[Supplied information]
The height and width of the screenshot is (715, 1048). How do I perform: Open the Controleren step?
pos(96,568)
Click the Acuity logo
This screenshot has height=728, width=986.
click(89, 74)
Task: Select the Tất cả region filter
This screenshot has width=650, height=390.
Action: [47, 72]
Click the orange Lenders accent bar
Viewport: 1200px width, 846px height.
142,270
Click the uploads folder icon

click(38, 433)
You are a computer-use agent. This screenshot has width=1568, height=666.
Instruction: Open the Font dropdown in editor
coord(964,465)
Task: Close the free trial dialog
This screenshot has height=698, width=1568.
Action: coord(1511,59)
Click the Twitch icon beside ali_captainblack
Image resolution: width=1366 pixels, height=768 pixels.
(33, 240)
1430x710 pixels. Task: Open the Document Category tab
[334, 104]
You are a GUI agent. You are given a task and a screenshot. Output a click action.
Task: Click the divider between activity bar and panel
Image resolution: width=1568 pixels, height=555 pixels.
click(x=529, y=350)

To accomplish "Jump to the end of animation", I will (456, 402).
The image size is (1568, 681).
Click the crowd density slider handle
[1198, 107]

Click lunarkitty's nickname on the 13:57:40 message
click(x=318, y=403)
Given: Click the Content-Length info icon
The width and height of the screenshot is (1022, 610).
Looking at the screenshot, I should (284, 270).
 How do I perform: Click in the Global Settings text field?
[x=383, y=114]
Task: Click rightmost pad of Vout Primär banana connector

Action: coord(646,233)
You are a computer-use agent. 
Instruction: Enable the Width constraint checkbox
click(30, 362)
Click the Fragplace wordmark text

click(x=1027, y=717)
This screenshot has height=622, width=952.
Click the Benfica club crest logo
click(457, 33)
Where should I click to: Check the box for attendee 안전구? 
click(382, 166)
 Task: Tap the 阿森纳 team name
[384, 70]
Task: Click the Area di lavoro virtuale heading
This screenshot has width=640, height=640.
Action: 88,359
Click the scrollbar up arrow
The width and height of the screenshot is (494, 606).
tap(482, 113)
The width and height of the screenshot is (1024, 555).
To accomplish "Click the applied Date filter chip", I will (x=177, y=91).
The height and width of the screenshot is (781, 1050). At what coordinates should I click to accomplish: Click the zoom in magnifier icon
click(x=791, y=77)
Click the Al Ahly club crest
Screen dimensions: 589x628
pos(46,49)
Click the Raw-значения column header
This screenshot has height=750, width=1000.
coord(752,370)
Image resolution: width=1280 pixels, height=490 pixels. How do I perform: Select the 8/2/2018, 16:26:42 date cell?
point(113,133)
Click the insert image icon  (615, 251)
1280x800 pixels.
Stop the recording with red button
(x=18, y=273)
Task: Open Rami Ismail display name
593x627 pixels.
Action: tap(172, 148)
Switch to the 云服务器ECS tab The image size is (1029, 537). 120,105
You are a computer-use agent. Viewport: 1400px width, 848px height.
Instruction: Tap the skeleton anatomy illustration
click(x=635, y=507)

[Goal of the exercise] Quote the whole listing above, leaving nothing out.

[Output of the exercise]
The height and width of the screenshot is (715, 1048). How do I perform: Open the Controleren step?
pos(96,568)
Click the Acuity logo
This screenshot has height=728, width=986.
click(89, 74)
Task: Select the Tất cả region filter
This screenshot has width=650, height=390.
Action: [47, 72]
Click the orange Lenders accent bar
Viewport: 1200px width, 846px height.
142,270
Click the uploads folder icon

click(38, 433)
You are a computer-use agent. This screenshot has width=1568, height=666.
Instruction: Open the Font dropdown in editor
coord(964,465)
Task: Close the free trial dialog
This screenshot has height=698, width=1568.
Action: coord(1511,59)
Click the Twitch icon beside ali_captainblack
Image resolution: width=1366 pixels, height=768 pixels.
(33, 240)
1430x710 pixels. Task: Open the Document Category tab
[334, 104]
You are a GUI agent. You are given a task and a screenshot. Output a click action.
Task: Click the divider between activity bar and panel
Image resolution: width=1568 pixels, height=555 pixels.
click(x=529, y=350)

To accomplish "Jump to the end of animation", I will (456, 402).
The image size is (1568, 681).
Click the crowd density slider handle
[1198, 107]

Click lunarkitty's nickname on the 13:57:40 message
click(x=318, y=403)
Given: Click the Content-Length info icon
The width and height of the screenshot is (1022, 610).
Looking at the screenshot, I should (284, 270).
 How do I perform: Click in the Global Settings text field?
[x=383, y=114]
Task: Click rightmost pad of Vout Primär banana connector

Action: coord(646,233)
You are a computer-use agent. 
Instruction: Enable the Width constraint checkbox
click(30, 362)
Click the Fragplace wordmark text

click(x=1027, y=717)
This screenshot has height=622, width=952.
Click the Benfica club crest logo
click(457, 33)
Where should I click to: Check the box for attendee 안전구? 
click(382, 166)
 Task: Tap the 阿森纳 team name
[384, 70]
Task: Click the Area di lavoro virtuale heading
This screenshot has width=640, height=640.
Action: 88,359
Click the scrollbar up arrow
The width and height of the screenshot is (494, 606).
tap(482, 113)
The width and height of the screenshot is (1024, 555).
To accomplish "Click the applied Date filter chip", I will (x=177, y=91).
The height and width of the screenshot is (781, 1050). At what coordinates should I click to accomplish: Click the zoom in magnifier icon
click(x=791, y=77)
Click the Al Ahly club crest
Screen dimensions: 589x628
pos(46,49)
Click the Raw-значения column header
This screenshot has height=750, width=1000.
coord(752,370)
Image resolution: width=1280 pixels, height=490 pixels. How do I perform: Select the 8/2/2018, 16:26:42 date cell?
point(113,133)
Click the insert image icon  (615, 251)
1280x800 pixels.
Stop the recording with red button
(x=18, y=273)
Task: Open Rami Ismail display name
593x627 pixels.
Action: tap(172, 148)
Switch to the 云服务器ECS tab The image size is (1029, 537). 120,105
You are a computer-use agent. Viewport: 1400px width, 848px height.
Instruction: Tap the skeleton anatomy illustration
click(x=635, y=507)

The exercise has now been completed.